# Loader for Space Divers Mini sound lib

In [1]:
SOURCE_NAME = "space_divers_mini"
ORIGINAL_PATH = "./data/original/" + SOURCE_NAME + "/"
SAMPLES_PATH = ORIGINAL_PATH + "Samples/"
TARGET_PATH = "./data/intermediate/" + SOURCE_NAME + "/"

## Get the filenames to parse

In [2]:
import os

In [3]:
audio_extensions = (".wav", ".mp3", ".flac", ".aac", ".m4a", ".ogg", ".opus")

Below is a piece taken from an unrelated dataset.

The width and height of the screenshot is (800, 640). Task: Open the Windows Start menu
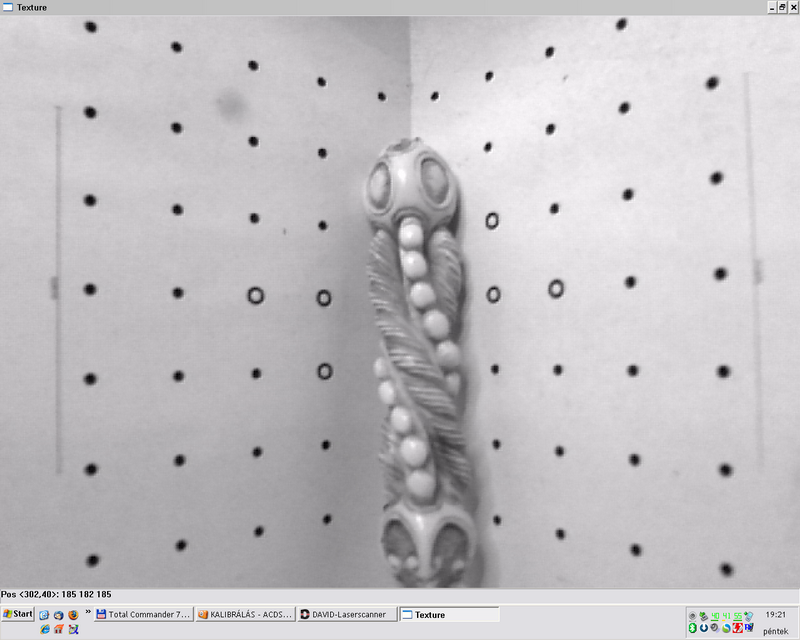(18, 614)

def load_filenames(path: str) -> list[str]:
    "Load a list of audio filenames in the directory."
    return [filename for filename in os.listdir(path)
            if filename.endswith(audio_extensions)]

In [4]:
filenames = load_filenames(SAMPLES_PATH)
filenames[:5]

['99S LT Ambience Underwater - Coral Sea.wav',
 '99S LT Manipulate - Distant.wav',
 '99S LT Impact - Crash Distant A.wav',
 '99S LT Underwater - Move D.wav',
 '99S LT Vehicle - Resonation Slow.wav']

In [5]:
extensions = [filename.split(".")[-1] for filename in filenames]
assert len(extensions) == len(filenames)
extensions[:5]

['wav', 'wav', 'wav', 'wav', 'wav']

## Parse the files into labels

All files are added to the `Sci_Fi` category.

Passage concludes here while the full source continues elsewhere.